But don't romantic happy endings significantly pre-date Disney, going back at least as far as Shakespeare? Sure, in Western culture, Epstein says. But folk tales and love stories from Asian cultures have, traditionally, ended differently from ours, he says, with more ambiguous endings—ones that we would find unsatisfying—even if the Westernization of the world is starting to change that.

The historian Stephanie Coontz, author of Marriage, A History: How Love Conquered Marriage, agrees that Westerners would have more success with marriage if they thought of it more as a "working partnership," as she puts it. Love " doesn't have to hit you like a storm and then move on." But her take on why, in modern times, we're so obsessed with finding someone "perfect" is more nuanced than Epstein's. For thousands of years, she notes—and even through the '50s and '60s—marrying "was about getting advantageous in-laws or expanding the family labor force," she tells me. "A woman needed a man to provide for her and her children; a man needed a woman to rake care of the home and raise the children.
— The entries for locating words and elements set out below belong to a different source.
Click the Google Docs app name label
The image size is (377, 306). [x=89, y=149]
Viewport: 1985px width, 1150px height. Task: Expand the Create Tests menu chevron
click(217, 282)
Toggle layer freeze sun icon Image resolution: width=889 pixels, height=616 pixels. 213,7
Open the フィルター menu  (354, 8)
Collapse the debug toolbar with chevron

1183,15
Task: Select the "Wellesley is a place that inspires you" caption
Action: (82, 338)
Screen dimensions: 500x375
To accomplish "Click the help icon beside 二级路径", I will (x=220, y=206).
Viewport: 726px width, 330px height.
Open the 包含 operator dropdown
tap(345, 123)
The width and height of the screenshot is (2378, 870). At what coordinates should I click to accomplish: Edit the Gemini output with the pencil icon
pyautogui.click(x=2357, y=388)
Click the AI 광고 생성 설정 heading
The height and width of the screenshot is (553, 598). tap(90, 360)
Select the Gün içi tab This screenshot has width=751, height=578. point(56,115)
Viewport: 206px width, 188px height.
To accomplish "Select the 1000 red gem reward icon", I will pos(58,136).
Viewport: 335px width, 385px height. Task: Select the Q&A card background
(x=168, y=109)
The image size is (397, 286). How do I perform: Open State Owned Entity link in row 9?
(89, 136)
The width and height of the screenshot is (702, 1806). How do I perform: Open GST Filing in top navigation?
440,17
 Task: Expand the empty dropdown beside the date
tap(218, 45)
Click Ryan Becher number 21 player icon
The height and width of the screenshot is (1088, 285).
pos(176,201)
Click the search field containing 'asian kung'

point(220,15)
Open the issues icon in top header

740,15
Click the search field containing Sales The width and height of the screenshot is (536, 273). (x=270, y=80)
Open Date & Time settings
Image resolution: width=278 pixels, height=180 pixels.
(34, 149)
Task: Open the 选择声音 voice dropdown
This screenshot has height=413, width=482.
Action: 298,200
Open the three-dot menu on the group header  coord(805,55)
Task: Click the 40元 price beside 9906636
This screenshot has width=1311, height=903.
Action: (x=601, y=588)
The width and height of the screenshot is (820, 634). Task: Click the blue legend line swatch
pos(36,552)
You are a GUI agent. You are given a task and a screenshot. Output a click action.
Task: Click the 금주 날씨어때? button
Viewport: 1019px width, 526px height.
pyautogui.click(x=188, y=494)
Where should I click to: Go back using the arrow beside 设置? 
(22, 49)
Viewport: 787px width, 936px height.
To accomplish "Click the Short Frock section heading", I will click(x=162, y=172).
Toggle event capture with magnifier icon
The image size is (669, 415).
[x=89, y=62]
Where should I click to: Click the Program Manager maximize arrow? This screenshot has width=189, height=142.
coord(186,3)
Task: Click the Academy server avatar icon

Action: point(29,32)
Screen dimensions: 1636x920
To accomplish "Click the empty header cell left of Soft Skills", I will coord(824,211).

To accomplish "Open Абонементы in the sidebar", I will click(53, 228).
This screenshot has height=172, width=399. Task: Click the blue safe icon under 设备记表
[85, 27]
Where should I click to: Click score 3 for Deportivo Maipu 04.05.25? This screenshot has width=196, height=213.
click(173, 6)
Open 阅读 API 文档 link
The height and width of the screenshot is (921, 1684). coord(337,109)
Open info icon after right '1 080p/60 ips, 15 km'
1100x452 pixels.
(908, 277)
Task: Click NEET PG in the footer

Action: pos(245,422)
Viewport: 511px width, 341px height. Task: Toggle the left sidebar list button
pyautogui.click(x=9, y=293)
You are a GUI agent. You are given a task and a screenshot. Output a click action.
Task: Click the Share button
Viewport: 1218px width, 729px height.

Gender roles were very stereotypical, and mate preferences were based on those stereotypes." But, thanks in large part to the women's rights movement, people in industrialized nations can now be a lot more flexible when it comes to choosing a partner. "In the last 40 years, it's been easier for individuals to gain those practical benefits without marriage," Coontz points out. "More women can support themselves financially; men have drip-dry shirts and take-out food. And you can have regular sex without having to marry. That makes it possible—even necessary—to look for a more individualized match."

In that sense, seeking out a soul mate is a positive thing, a reflection of the fact that we can now choose mates based on considerations that are more meaningful than the size of his salary, or of her hips. Nonetheless, Coontz adds, the search for someone who feels just right can get out of hand. "It's easy for people to expect too much from a romantic partner," she says. "And of course those expectations are constantly fanned by the mass media."

Westerners have an unhealthy tendency to think that true love can transform us, Seth says. We're" sold the idea that our soulmate or 'The One' ... will come into our lives and 'fix' things for us—whether its job dissatisfaction, a lack of purpose, whatever," she says. "The women in arranged marriages had more reasonable expectations of what their husbands could and could not do for them."

So maybe Westerners can learn a thing or two from arranged marriages—if not from Amina, who seems to feel more deeply about the soul mate she left behind in Bangladesh than her husband. "Communication was supposed to be the secret to a successful marriage," Freudenberger writes, "but she sometimes thought things had been better between them when they'd understood each other less."